● **INSTRUCTIONS FOR THE TASK**
Please continue the passage below on 2020 global steel production, starting after its final sentence.

● **SELECTED PASSAGE**
Global steel production totaled 1.864 billion metric tons during 2020, an unexpected result considering the complex of factors weighing against steel demand, namely the ongoing weakness in industrial and construction markets, and the sudden drop in industrial activity in most developed regions due to the COVID-19 pandemic. The 2020 total – reported by the World Steel Assn. which tracks raw-steel production in 64 countries – is merely -0.9% less than the 2019 result.

The World Steel Assn. data concerns "raw” carbon steel, the product of basic-oxygen or electric arc furnaces and cast into semi-finished forms like billets for bar and rod products; slabs for flat products; or blooms, for beam and pipe products. Specialty and stainless steel are accounted separately.

In its October 2020 Short-term Outlook report, World Steel forecast that global steel demand would drop by -2.4% year-over-year for 2020, to 1.725 billion metric tons. For 2021, the group foresees steel demand then recovering 4.1% year-over-year, to 1.795 billion metric tons.

But the remarkable development for 2020 is the continued expansion of raw-steel output in China, which accounted for 56.5% of all the raw steel produced worldwide last year. China produced 1.053 billion metric tons of raw steel from January through December 2020, 5.2% (or about 53 million metric tons) more than during 2019.

China’s expanding lead on the global market is apparently at the expense of other leading steelmaking nations – specifically India, Japan, South Korea, and the U.S., all of which decreased year-over-year output in 2020. Russia, which now ranks fourth among the world’s top steelmaking nations, managed a small increase (+2.6%, or about 1.8 million metric tons) in its year-over-year output.

● **MATERIAL PROVIDED**

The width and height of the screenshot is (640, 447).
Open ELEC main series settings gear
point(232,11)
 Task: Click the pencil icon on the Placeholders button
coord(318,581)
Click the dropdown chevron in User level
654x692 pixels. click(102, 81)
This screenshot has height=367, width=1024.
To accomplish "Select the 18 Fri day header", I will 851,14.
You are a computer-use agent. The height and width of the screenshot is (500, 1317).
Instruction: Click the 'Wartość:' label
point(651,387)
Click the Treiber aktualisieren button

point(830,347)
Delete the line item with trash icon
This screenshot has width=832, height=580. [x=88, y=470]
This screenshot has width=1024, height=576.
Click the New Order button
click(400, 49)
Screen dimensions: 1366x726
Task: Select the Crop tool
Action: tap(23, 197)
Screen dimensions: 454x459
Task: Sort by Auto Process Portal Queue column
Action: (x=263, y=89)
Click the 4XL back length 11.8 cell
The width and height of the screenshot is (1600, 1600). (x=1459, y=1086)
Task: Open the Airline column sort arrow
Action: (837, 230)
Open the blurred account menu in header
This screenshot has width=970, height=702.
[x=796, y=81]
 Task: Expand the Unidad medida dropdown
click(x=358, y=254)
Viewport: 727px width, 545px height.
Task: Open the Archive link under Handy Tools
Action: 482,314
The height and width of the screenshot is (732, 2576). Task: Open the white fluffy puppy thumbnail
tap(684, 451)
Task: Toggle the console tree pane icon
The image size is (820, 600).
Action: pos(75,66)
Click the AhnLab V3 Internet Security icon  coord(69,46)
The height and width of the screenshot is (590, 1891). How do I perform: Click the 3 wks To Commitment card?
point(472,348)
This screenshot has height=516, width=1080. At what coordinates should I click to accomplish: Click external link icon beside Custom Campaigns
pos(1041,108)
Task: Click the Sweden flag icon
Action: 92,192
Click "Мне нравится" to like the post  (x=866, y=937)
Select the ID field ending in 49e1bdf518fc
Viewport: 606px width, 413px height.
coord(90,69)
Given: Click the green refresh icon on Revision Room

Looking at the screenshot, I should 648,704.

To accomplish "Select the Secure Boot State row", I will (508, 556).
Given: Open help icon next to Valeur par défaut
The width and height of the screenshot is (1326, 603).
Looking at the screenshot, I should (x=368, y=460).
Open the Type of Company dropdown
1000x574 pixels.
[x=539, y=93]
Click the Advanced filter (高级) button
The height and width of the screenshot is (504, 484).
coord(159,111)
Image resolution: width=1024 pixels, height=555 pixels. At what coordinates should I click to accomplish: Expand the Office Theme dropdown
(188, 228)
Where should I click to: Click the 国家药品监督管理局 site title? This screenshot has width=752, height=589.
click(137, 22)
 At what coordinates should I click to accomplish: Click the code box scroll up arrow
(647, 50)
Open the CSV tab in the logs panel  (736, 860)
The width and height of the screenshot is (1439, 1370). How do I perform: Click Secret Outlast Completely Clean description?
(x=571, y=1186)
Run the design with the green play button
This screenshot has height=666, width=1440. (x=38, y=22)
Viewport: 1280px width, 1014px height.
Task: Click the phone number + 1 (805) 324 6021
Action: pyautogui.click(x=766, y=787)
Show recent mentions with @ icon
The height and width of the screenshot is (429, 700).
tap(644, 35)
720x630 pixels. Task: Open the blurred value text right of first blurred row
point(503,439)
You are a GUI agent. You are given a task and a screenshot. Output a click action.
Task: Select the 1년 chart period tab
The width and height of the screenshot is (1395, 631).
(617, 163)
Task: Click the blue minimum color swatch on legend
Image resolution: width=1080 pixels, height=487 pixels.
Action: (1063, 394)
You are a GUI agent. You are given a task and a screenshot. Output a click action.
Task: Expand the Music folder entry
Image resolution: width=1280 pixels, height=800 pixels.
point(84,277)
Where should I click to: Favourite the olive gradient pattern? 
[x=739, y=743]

● **ANSWER TO THIS TASK**
Also, the Chinese industry’s expansion continues despite steady reports of mandates from the nation’s economic planners to control the glut of steel products in the domestic market, which followed other mandates to modernize steelmaking production to control operating costs and environmental impacts.

Outside China the market forces had more predictable effects, as World Steel documented:

India’s raw steel production for 2020 was 99.6 million metric tons, -10.6% versus 2019.

Japan produced 83.2 million metric tons in 2020, -16.2%. South Korea produced 67.1 million metric tons, -6.0% from 2019.

Russia’s final tonnage for 2020 is estimated to have been 73.4 million metric tons, up 2.6% over 2019.

In the EU (28 nations) total raw steel output fell to 138.8 million metric in 2020, a decrease of -11.8% from 2019. Germany’s year-over-year output was down -10.0%, Italy -12.9%, France -19.8%, and Spain -19.5%.

Raw-steel production in the United States totaled 72.7 million metric tons (80.14 million short tons) in 2020, down -17.2% versus 2019.